Every record below is to be restated word for word, and no picture is to be copied.

Saved data entries
○ ○ ○ ○ ○

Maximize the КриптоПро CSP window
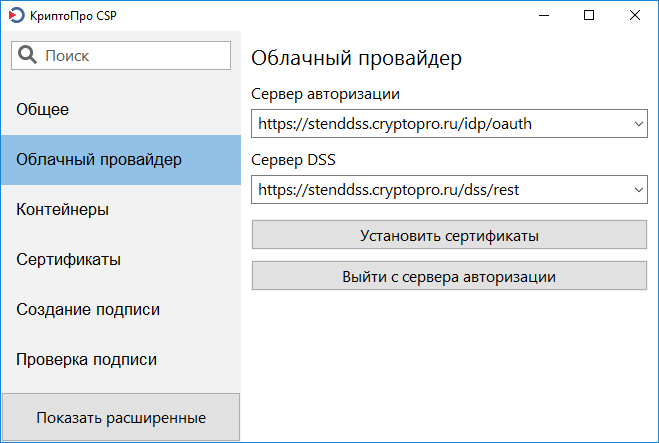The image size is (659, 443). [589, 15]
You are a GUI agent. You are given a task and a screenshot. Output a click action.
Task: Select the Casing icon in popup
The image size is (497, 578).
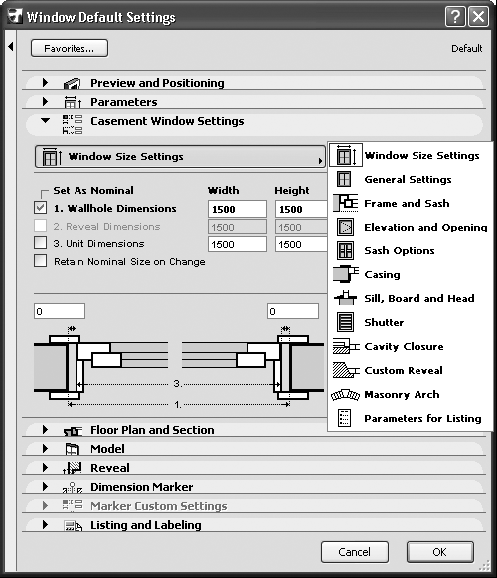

○ ○ ○ ○ ○

**Answer for the task**
Maximize the КриптоПро CSP window
The image size is (659, 443). [589, 15]
You are a GUI agent. You are given a task and a screenshot. Output a click action.
Task: Select the Casing icon in popup
The image size is (497, 578).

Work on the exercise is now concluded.